When assessing your CAPA process, it needs to follow the FDA’s inspectional objectives.
The Inspectional Objective follows:
- Verify that CAPA system procedure(s) that address the requirements of the quality system regulation have been defined and documented.
- The CAPA procedure should include procedures for how the firm will meet the requirements for all elements of the CAPA subsystem.
- Determine if appropriate sources of product and quality problems have been identified. Confirm that data from these sources are analyzed to identify existing products and quality problems that may require corrective action.
- This analysis should include data and information from all acceptance activities, complaints, service, and returned product records.
- Examples of other sources of quality data include quality audits, installation reports, lawsuits, etc.
- Determine if sources of product and quality information that may show unfavorable trends have been identified. Confirm that data from these sources are analyzed to identify potential product and quality problems that may require preventive action.
- This can be accomplished by reviewing historical records such as trending data, corrective actions, acceptance activities: component history records, process control records, finished device testing... and other quality system records for unfavorable trends.
- Challenge the quality data information system. Verify that the data received by the CAPA system are complete, accurate and timely.
- Determine if the data received by the CAPA system is complete, accurate, and timely.
- Verify that appropriate statistical methods are employed (where necessary) to detect recurring quality problems. Determine if results of analyses are compared across different data sources to identify and develop the extent of product and quality problems.
- The analysis of product and quality problems should include appropriate statistical and non-statistical techniques.
- The analysis of product and quality problems should include the comparison of problems and trends across different data sources to establish a global (not isolated) view of a problem.
- Determine if failure investigation procedures are followed. Determine if the degree to which a quality problem or nonconforming product is investigated is commensurate with the significance and risk of the nonconformity. Determine if failure investigations are conducted to determine root cause (where possible). Verify that there is control for preventing distribution of nonconforming product.
- Review the firm's CAPA procedures for conducting failure investigations.
- Determine whether the depth of the investigation (where possible) is sufficient (root cause) to determine the corrective action necessary to correct the problem.
- Determine if appropriate actions have been taken for a significant product and quality problems identified from data sources.
- Where appropriate, this may include recall actions, changes in acceptance activities for components, in-process and finished devices, etc.
- Determine if corrective and preventive actions were effective and verified or validated prior to implementation. Confirm that corrective and preventive actions do not adversely affect the finished device.
- Determine the effectiveness of these corrective or preventive actions. This can be accomplished by reviewing product and quality problem trend results.
- Verify that corrective and preventive actions for product and quality problems were implemented and documented.

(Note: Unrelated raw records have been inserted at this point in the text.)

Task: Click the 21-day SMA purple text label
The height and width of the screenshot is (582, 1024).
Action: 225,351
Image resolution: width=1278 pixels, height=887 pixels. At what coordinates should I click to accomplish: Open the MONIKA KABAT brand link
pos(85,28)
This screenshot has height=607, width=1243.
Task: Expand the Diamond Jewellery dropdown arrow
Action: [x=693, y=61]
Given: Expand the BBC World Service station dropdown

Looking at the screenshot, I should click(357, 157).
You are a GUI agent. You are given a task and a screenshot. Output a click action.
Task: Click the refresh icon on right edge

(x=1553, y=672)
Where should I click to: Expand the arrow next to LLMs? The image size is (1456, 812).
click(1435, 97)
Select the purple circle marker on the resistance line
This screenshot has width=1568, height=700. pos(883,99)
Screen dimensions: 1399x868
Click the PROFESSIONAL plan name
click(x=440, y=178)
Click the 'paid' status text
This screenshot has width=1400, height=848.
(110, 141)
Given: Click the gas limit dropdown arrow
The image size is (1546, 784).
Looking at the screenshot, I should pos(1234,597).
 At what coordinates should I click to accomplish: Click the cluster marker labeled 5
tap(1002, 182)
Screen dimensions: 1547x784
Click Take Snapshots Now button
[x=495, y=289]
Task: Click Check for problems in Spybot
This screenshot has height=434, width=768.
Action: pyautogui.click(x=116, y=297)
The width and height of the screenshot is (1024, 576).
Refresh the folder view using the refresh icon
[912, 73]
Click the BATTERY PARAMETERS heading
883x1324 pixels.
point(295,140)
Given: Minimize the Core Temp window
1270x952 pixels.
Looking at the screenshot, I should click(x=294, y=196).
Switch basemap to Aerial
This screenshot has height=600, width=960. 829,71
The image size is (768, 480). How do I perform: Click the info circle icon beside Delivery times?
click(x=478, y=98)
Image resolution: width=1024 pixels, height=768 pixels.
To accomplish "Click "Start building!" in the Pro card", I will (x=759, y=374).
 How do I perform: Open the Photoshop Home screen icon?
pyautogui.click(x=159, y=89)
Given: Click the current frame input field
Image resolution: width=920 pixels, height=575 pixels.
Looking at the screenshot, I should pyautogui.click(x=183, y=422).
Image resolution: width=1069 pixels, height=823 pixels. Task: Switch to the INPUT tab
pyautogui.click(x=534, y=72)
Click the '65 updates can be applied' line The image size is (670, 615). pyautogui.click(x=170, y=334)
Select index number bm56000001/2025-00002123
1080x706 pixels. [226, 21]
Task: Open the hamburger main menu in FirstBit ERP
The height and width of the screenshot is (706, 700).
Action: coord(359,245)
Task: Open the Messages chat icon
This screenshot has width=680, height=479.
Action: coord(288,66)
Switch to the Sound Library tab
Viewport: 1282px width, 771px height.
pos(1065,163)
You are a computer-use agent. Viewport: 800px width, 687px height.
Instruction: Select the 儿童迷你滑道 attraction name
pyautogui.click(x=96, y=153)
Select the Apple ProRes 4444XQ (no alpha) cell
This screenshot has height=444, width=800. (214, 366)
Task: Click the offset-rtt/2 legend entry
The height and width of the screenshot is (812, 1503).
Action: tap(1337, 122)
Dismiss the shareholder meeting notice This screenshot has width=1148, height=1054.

- To determine if corrective and preventive actions for product and quality problems and changes have been documented and implemented it may be necessary to view actual processes, equipment, facilities or documentation.
- Determine if information regarding nonconforming product and quality problems and corrective and preventive actions has been properly disseminated, including dissemination for management review.
- This can be accomplished by determining which records in a recent CAPA event were submitted for management review.
- Review the raw data submitted for management review and not the actual results of a management review.
Corrective and Preventive Actions (CAPA) system activities consist of verifying or validating, communicating, documenting, and providing relevant information for management review, which are all essential in dealing effectively with product and quality problems. It’s also important when preventing reoccurring issues and preventing or minimizing device failures.